The son of a tyrant has now become the unwitting father of another one. So this grumpy old man cut himself off from the Force, because to hell with it; to hell with the cycle of violence, to hell with being a cog in the war machine. This dispirited response to violence is kind of antithetical to the notion of “Star Wars”, isn’t it? As Mark Hamill said in an interview regarding his incredulity at Luke Skywalker’s character in The Last Jedi: “A Jedi doesn’t give up! A Jedi is tenacious.” I know what he means by that, but to my mind that statement conjures a sad image of two caged animals fighting until one of them drops dead.

But just what the hell is a Jedi? What do we expect from them? Do we just crave the vicarious power fantasy of the iridescent blade that can slice through anything, the powers that can kill you dead a hundred different ways? Think about when young Jedi-in-training Rey, armed and clearly murderous, charges the evil Supreme Leader Snoke. “You have the spirit of a true Jedi!” Snoke cackles in response. That’s not just an empty taunt. It’s a pronouncement to clue us in to something deeply amiss because the obviously evil ugly old villain thinks that’s what a Jedi is. In one of the film’s many surprises, it turns out to be Kylo Ren who slays the evil Supreme Leader. But far from ending the conflict, Ren becomes another Supreme Leader, another cog in the war machine.

This is where Johnson’s ingenious solution to the Jedi’s conundrum comes into play. The conundrum being our insatiable hunger for spectacle and action vs the film’s anti-violence thematic integrity. Johnson’s solution is to make a godly, epic spectacle of Luke Skywalker’s pacifism during the climactic showdown on the planet Crait; a planet, which, interestingly enough, bleeds red mist during spectacularly violent battles. This is an important visual. Kylo Ren, enraged beyond belief at the mere site of his former master, ignites his red blade and swings wildly at Luke, creating vivid crimson mists with his fury. Luke leaves no such bloody traces, because he’s there to provide a distraction that will save his sister Leia and the rest of the rebellion, not strike down an enemy. And yes, it’s also a clever little hint that Luke’s presence isn’t physical but ghostly, a luminous projection from galaxies away. It works on a few levels, this one little detail that’s so easy to miss.

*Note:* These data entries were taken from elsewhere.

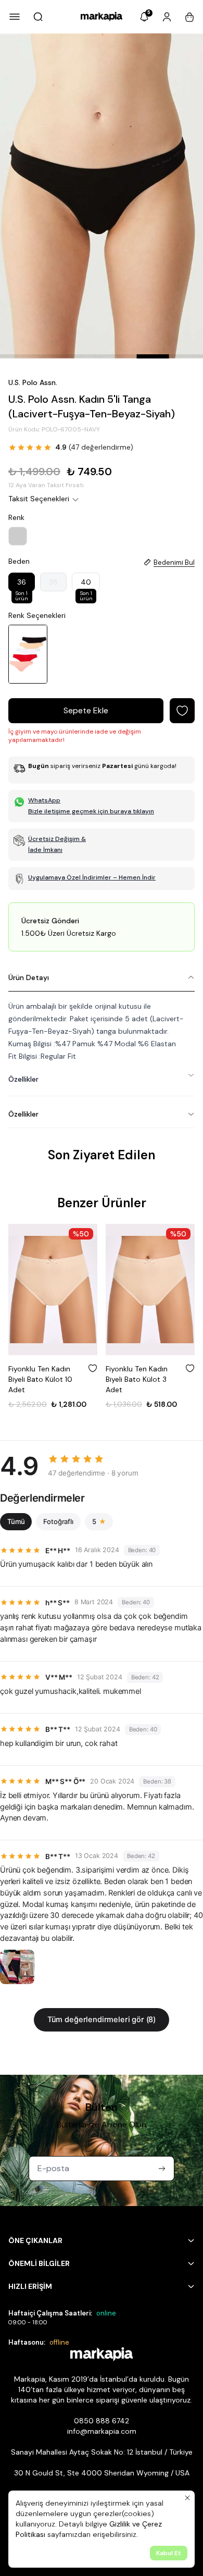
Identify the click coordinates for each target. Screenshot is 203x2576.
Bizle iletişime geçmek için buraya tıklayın (91, 811)
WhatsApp (44, 800)
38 (53, 582)
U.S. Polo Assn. (32, 382)
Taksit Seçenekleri (38, 498)
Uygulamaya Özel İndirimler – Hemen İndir (92, 877)
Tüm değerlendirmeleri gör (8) (101, 2019)
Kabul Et (168, 2553)
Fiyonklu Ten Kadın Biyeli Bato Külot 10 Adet (40, 1379)
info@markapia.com (101, 2431)
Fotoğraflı (58, 1521)
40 (86, 584)
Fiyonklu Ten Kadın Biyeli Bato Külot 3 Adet (137, 1379)
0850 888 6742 (101, 2420)
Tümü (15, 1521)
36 (21, 584)
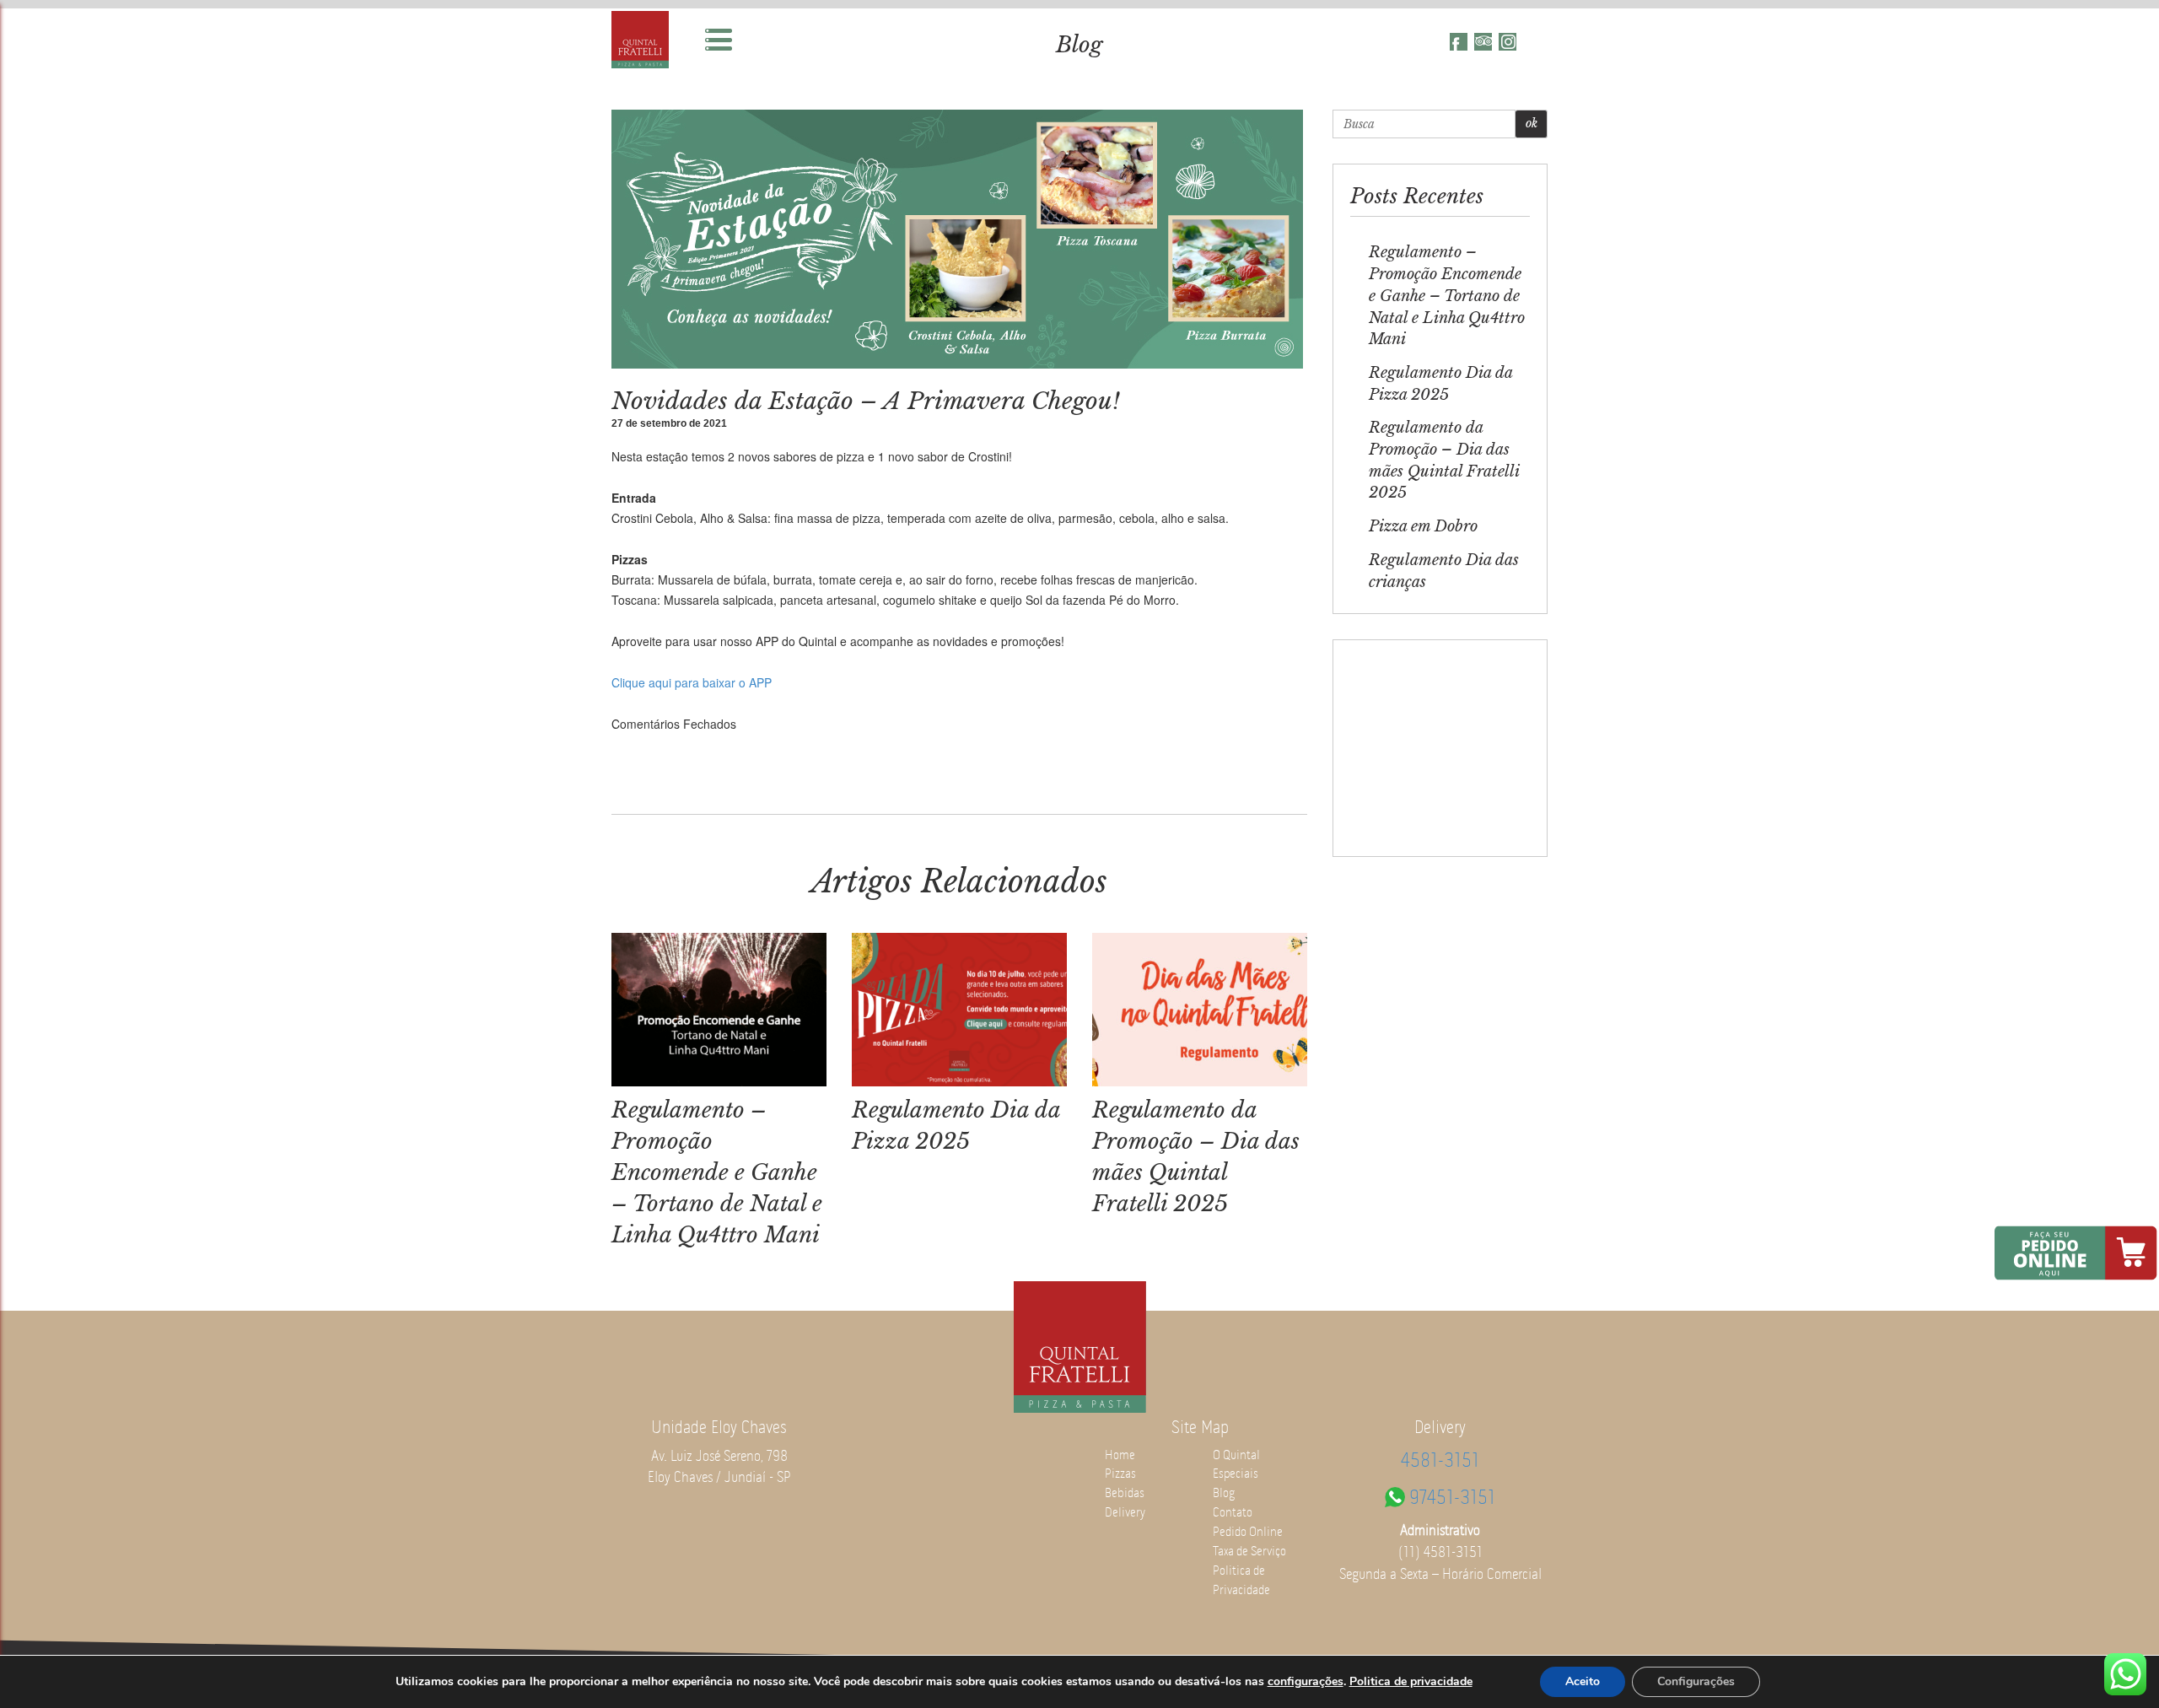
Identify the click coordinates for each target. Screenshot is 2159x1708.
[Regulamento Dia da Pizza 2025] (959, 1011)
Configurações (1696, 1681)
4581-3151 (1440, 1460)
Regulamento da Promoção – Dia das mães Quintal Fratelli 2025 (1444, 460)
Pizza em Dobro (1423, 526)
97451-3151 (1452, 1497)
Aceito (1582, 1681)
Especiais (1235, 1473)
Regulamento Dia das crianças (1444, 571)
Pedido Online (1248, 1531)
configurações (1305, 1681)
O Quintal (1236, 1455)
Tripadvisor (1483, 42)
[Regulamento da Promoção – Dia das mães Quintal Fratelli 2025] (1199, 1011)
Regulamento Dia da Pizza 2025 (1440, 384)
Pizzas (1120, 1473)
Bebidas (1124, 1493)
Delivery (1125, 1512)
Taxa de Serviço (1249, 1551)
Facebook (1458, 42)
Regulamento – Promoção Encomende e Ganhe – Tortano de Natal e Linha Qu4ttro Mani (716, 1172)
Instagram (1507, 42)
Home (1120, 1455)
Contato (1232, 1512)
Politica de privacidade (1411, 1681)
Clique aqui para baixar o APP (691, 682)
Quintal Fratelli (640, 39)
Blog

But Luke’s gargantuan Jedi mind trick has a real basis in the martial art Akido, which is essentially about defending yourself without injuring your opponent. Star Wars has always liberally borrowed from Eastern philosophies, but Rian Johnson goes beyond words and makes a visual feast out of it. Frankly, coolly evading fatal blows has never looked so elegant in Star Wars. I’m a little bummed that that element has been mostly ignored, to be quite honest. Can you think of any other popular action movies where the warrior’s pacifism is so beautifully photographed and acted?

On the other hand, I get that fans were upset they were denied a physical conflict between Luke Skywalker and Kylo Ren. Disappointment was my immediate reaction too. But we’ve got to ask ourselves why we crave a physical conflict. In the original trilogy, every time Luke raised his blade to kill it either resulted in defeat or his corruption. So whenever someone froths at the mouth that The Last Jedi is a betrayal of everything that Star Wars stands for, I can’t help but think that The Last Jedi’s climax is the one and so far only time a Star Wars movie splendidly gave life to Yoda’s wise words: “A Jedi uses the Force for knowledge and defence, never for attack” and “Luminous beings are we, not this crude matter.” Hell, just think of the end of the climax of Return of the Jedi, when Luke throws away his lightsabre and proudly declares, “I am a Jedi. Like my father before me.”

JJ Abrams is returning to direct the final instalment of this trilogy. If young Rey ends the movie as just another slayer with cool powers and the fancy light blade, then maybe Luke Skywalker really was the last jedi.